_TASK PROMPT_: Every line from the one containing "For every named" to the one containing "Kontaktformular (216, 986)" in the records below, both included, must be set down exactly, and no other line.

(Stored data)
■ ■ ■ ■ ■

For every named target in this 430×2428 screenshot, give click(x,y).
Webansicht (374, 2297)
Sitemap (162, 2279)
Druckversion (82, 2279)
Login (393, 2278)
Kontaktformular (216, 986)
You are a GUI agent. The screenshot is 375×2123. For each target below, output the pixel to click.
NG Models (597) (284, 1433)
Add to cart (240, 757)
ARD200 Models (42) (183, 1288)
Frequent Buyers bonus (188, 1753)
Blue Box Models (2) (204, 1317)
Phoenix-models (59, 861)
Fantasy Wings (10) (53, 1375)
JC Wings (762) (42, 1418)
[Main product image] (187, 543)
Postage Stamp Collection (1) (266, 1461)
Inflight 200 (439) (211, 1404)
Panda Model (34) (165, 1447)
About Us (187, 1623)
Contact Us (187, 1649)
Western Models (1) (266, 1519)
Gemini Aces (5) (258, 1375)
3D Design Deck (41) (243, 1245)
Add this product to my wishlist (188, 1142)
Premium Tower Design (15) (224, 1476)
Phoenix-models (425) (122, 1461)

■ ■ ■ ■ ■

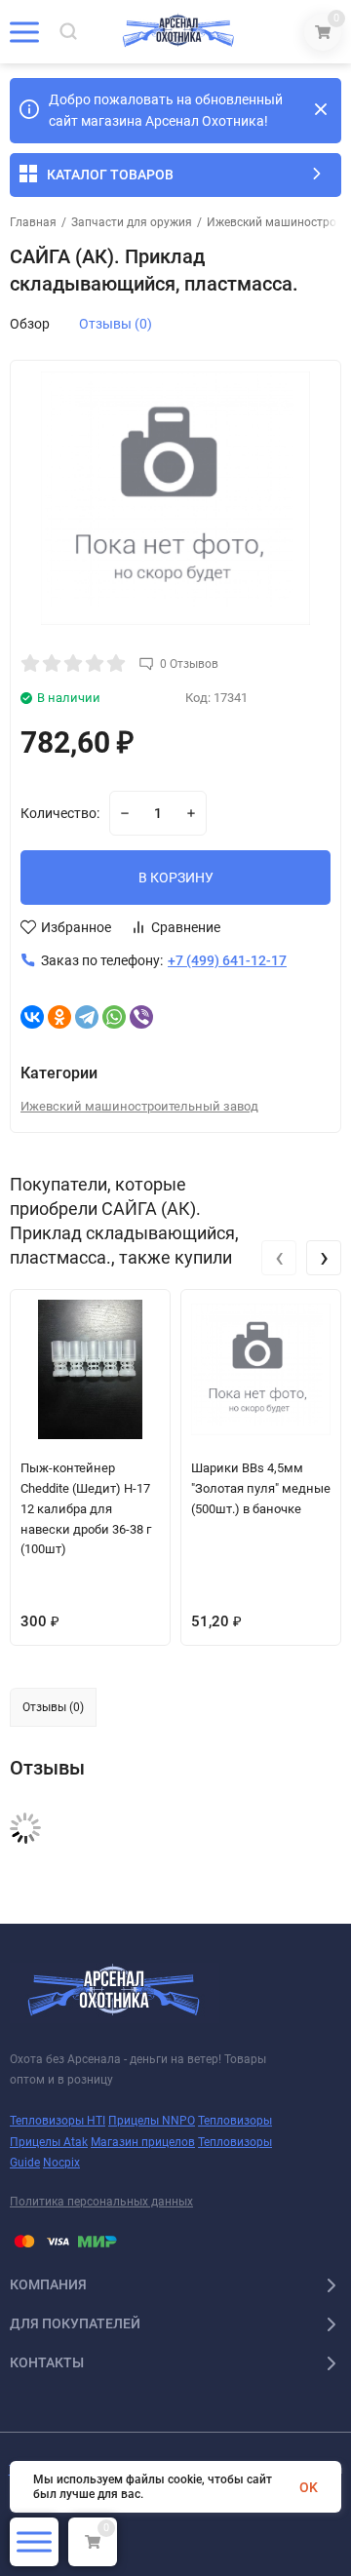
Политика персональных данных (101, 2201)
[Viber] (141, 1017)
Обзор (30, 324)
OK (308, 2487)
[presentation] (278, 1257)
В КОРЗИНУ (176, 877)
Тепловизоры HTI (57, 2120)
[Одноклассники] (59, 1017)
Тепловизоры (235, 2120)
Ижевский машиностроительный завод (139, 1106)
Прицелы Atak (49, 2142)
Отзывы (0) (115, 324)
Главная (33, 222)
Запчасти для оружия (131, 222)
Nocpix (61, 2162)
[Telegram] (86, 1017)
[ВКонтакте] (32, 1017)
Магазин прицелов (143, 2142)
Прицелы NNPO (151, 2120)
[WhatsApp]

■ ■ ■ ■ ■

_RESPONSE TO THIS TASK_:
For every named target in this 430×2428 screenshot, give click(x,y).
Webansicht (374, 2297)
Sitemap (162, 2279)
Druckversion (82, 2279)
Login (393, 2278)
Kontaktformular (216, 986)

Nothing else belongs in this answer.